**Recorded information:**
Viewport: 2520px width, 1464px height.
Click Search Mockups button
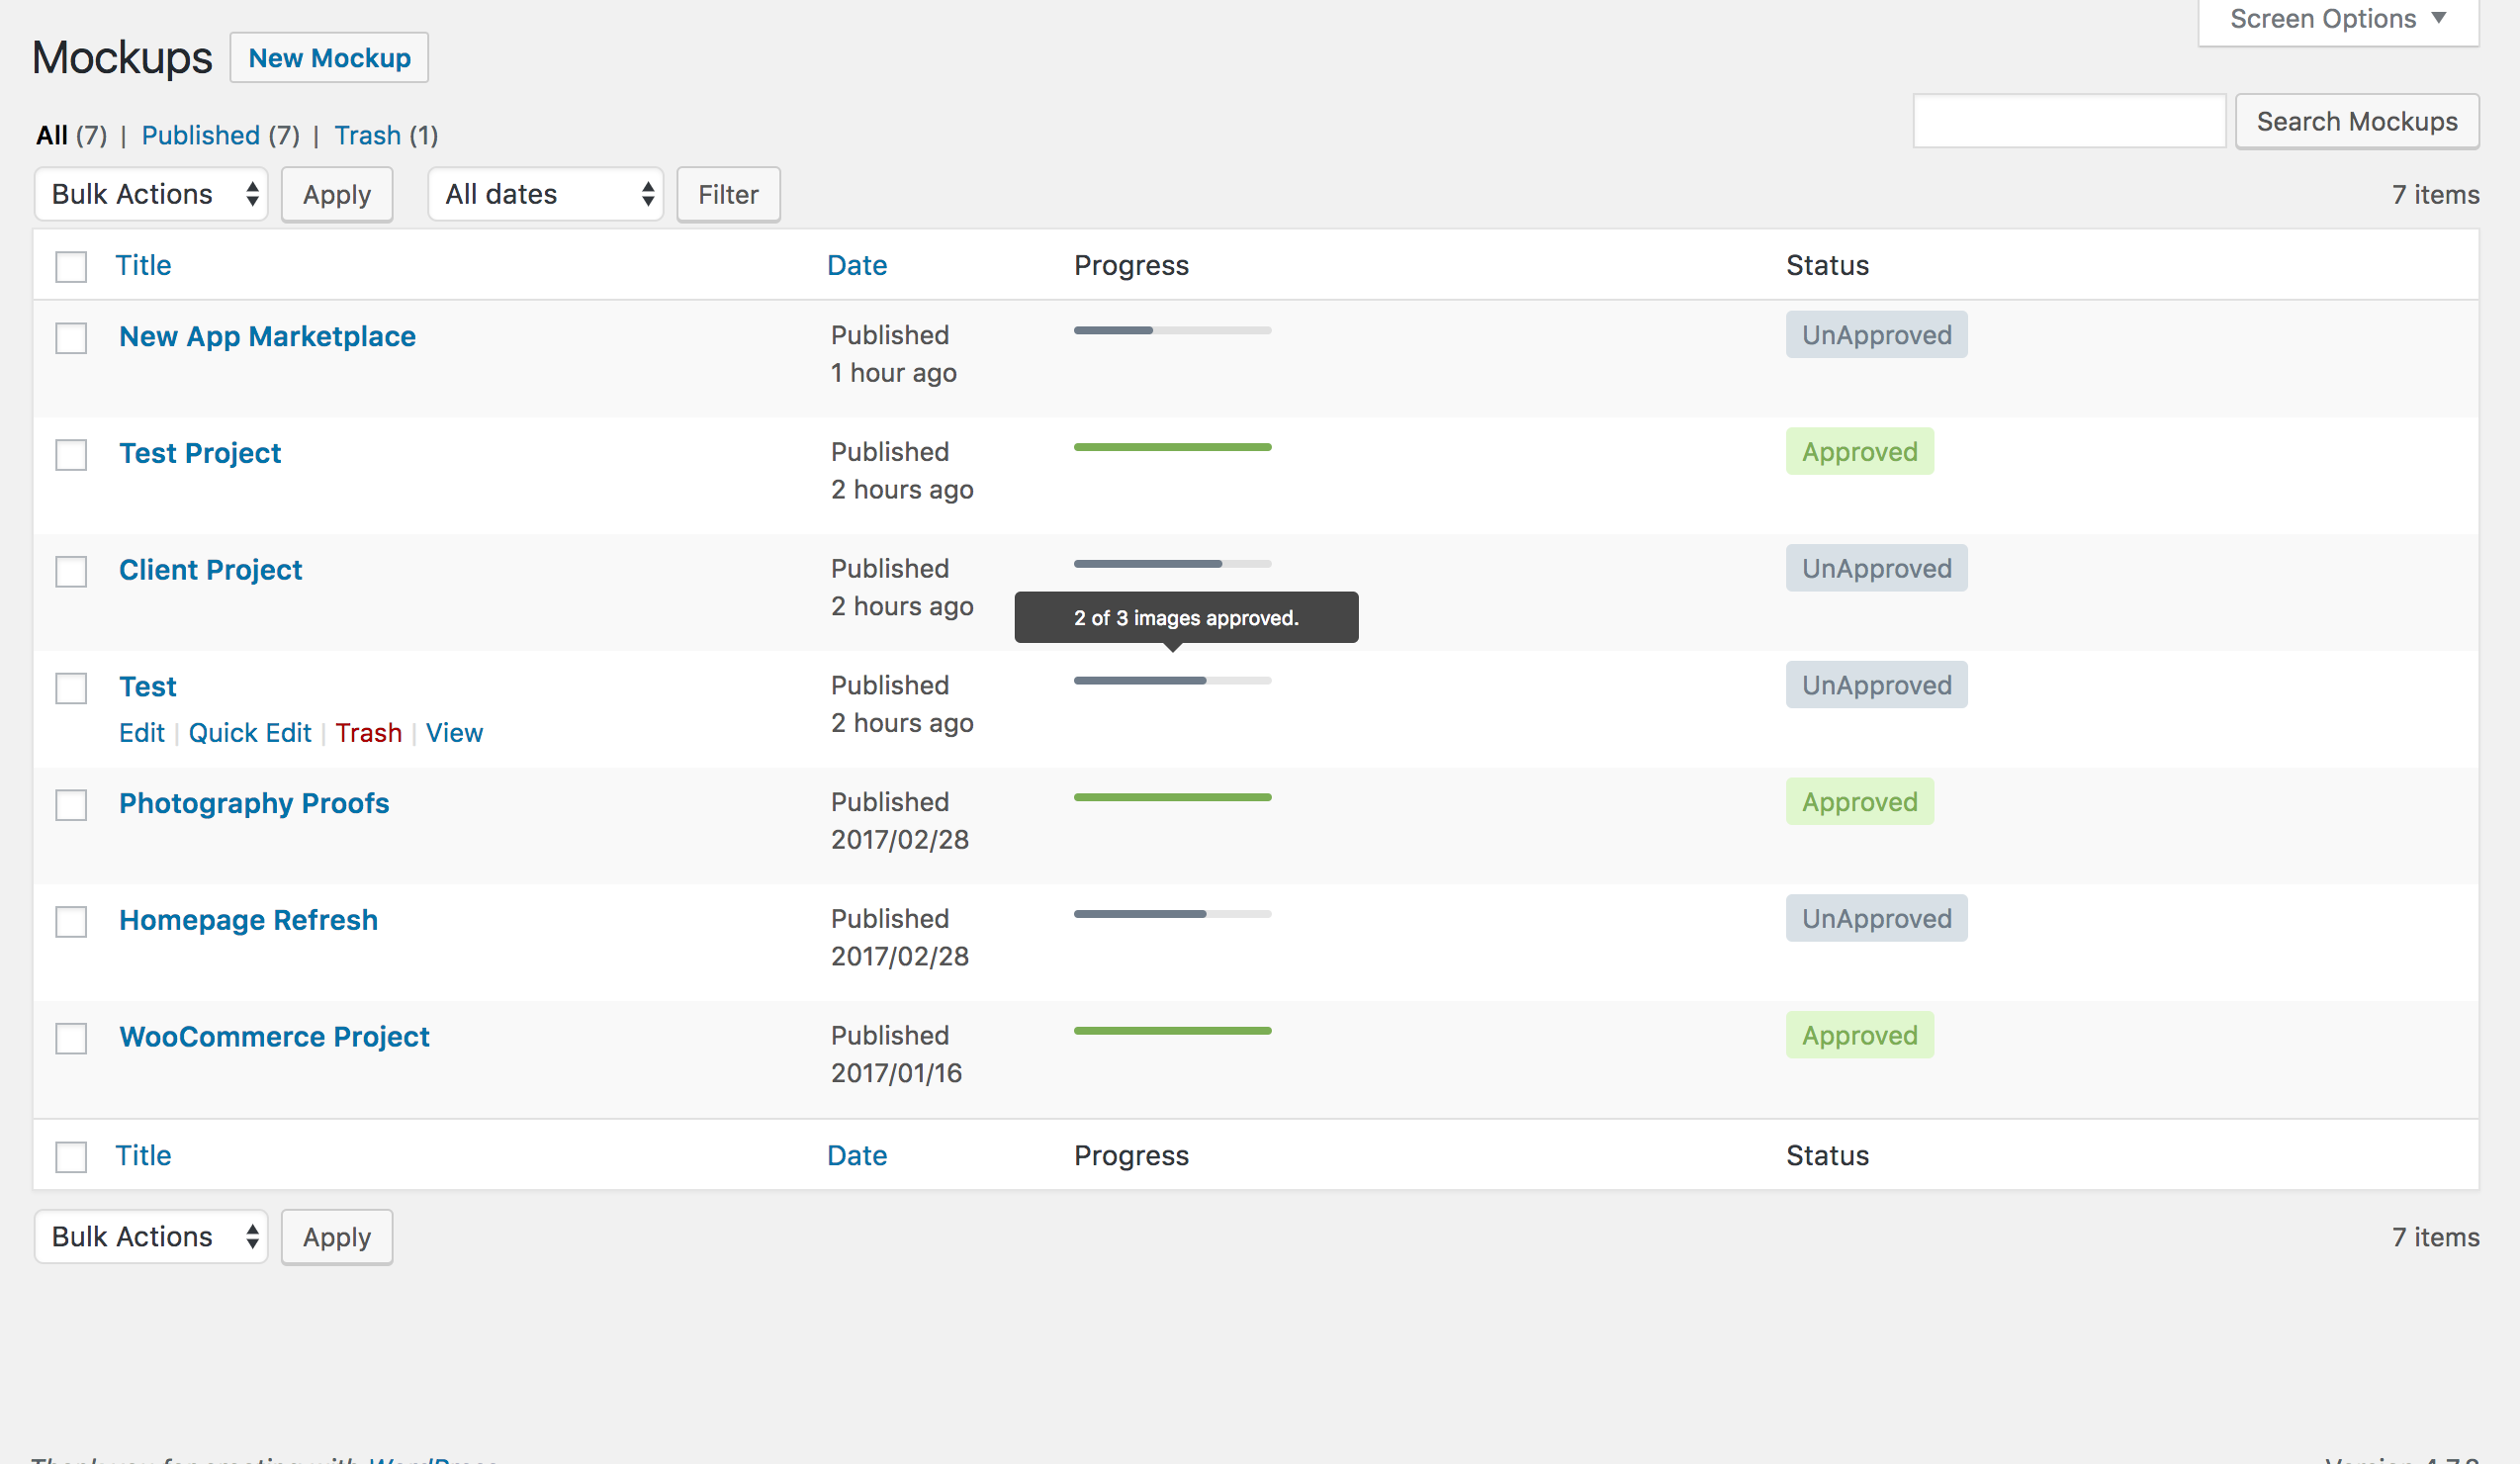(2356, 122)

...

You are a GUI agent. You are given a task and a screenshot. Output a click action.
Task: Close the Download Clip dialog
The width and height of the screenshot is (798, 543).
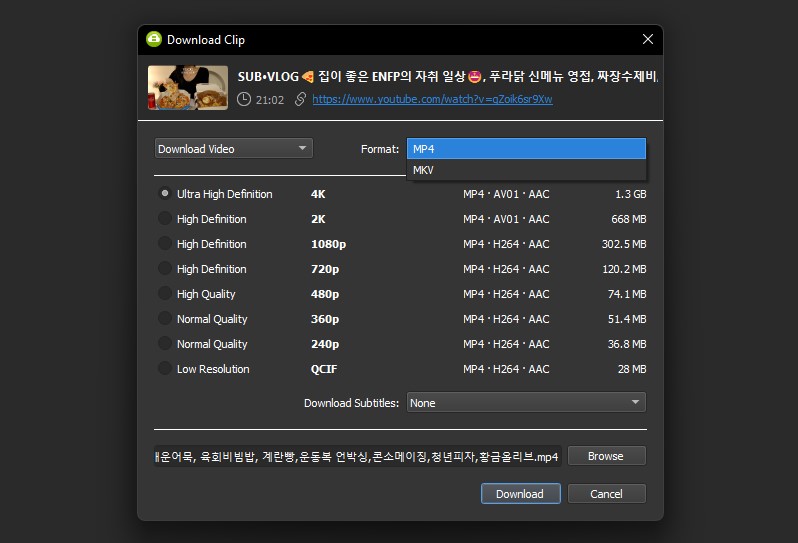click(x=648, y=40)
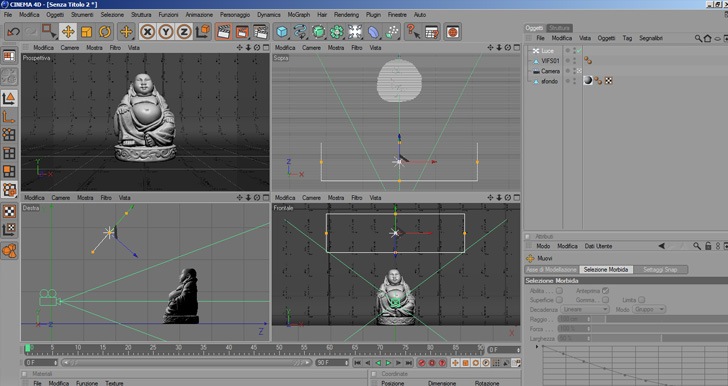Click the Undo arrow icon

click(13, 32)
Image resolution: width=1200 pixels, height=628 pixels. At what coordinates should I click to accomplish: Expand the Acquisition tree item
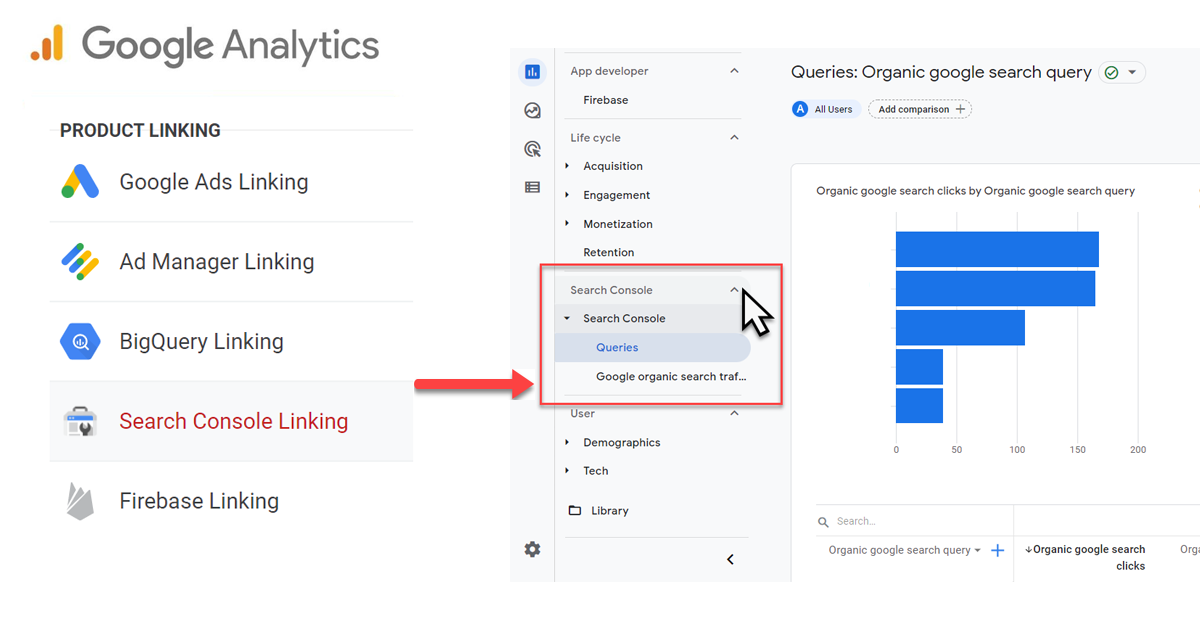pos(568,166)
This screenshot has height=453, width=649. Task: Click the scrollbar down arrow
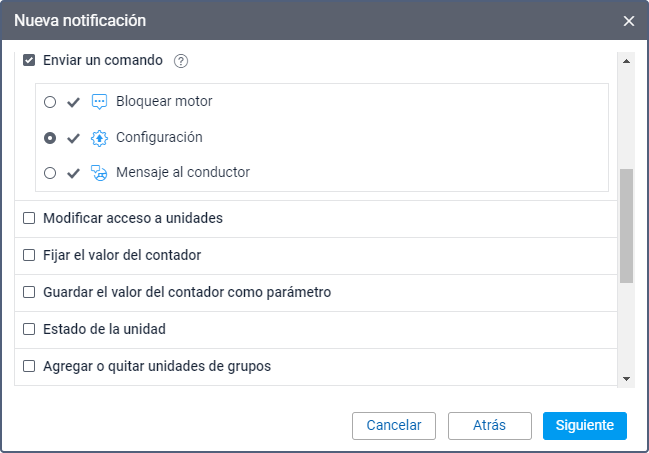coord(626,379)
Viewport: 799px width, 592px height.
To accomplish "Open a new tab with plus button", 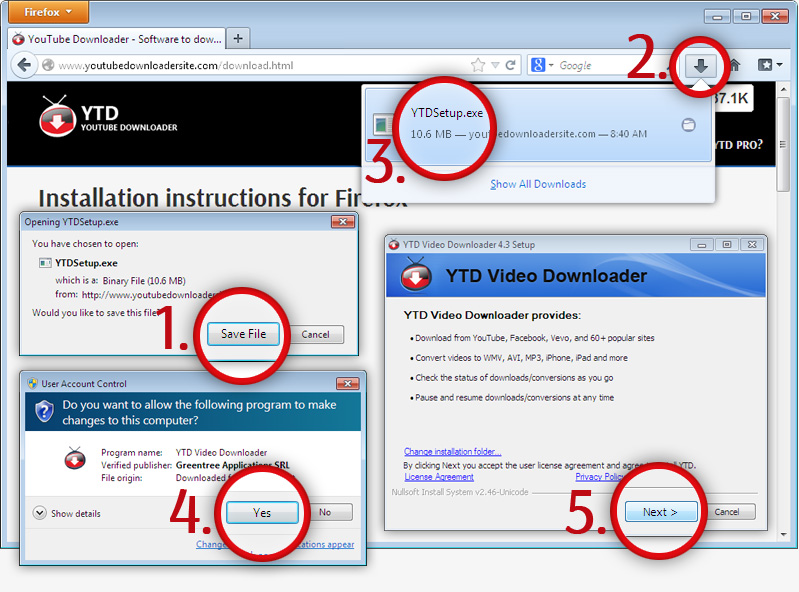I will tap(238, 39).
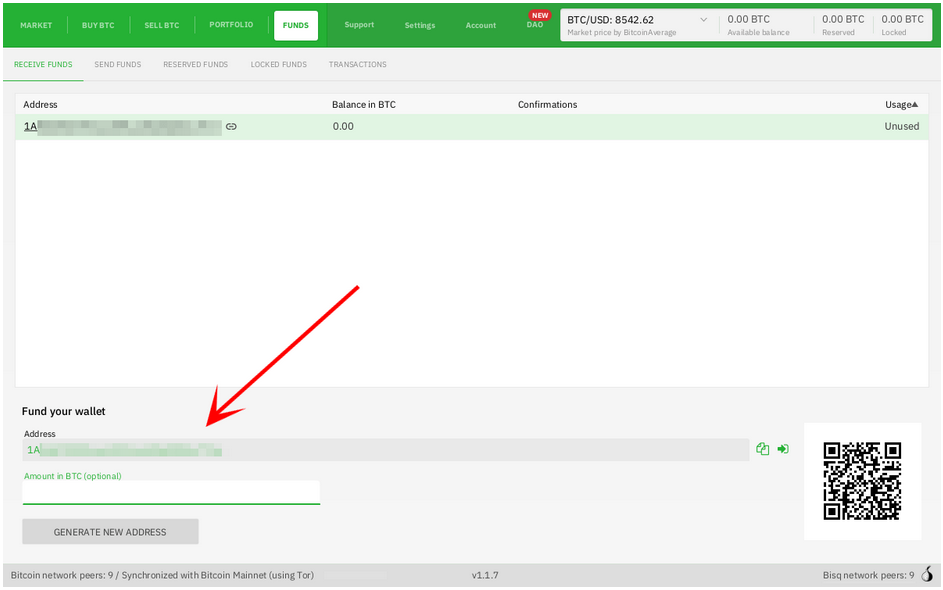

---

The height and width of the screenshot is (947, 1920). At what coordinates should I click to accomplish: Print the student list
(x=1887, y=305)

**What is expected:** For the data above, set down exactly the lines from the line with "You are a GUI" to the line with "Viewport: 799px width, 592px height.", both included, leaving pictures out.

**Output below:**
You are a GUI agent. You are given a task and a screenshot. Output a click action.
Task: Close the Download Clip dialog
The width and height of the screenshot is (798, 543).
click(x=648, y=40)
Click the Undo arrow icon

click(13, 32)
Image resolution: width=1200 pixels, height=628 pixels. At what coordinates should I click to accomplish: Expand the Acquisition tree item
pos(568,166)
This screenshot has height=453, width=649. Task: Click the scrollbar down arrow
coord(626,379)
Viewport: 799px width, 592px height.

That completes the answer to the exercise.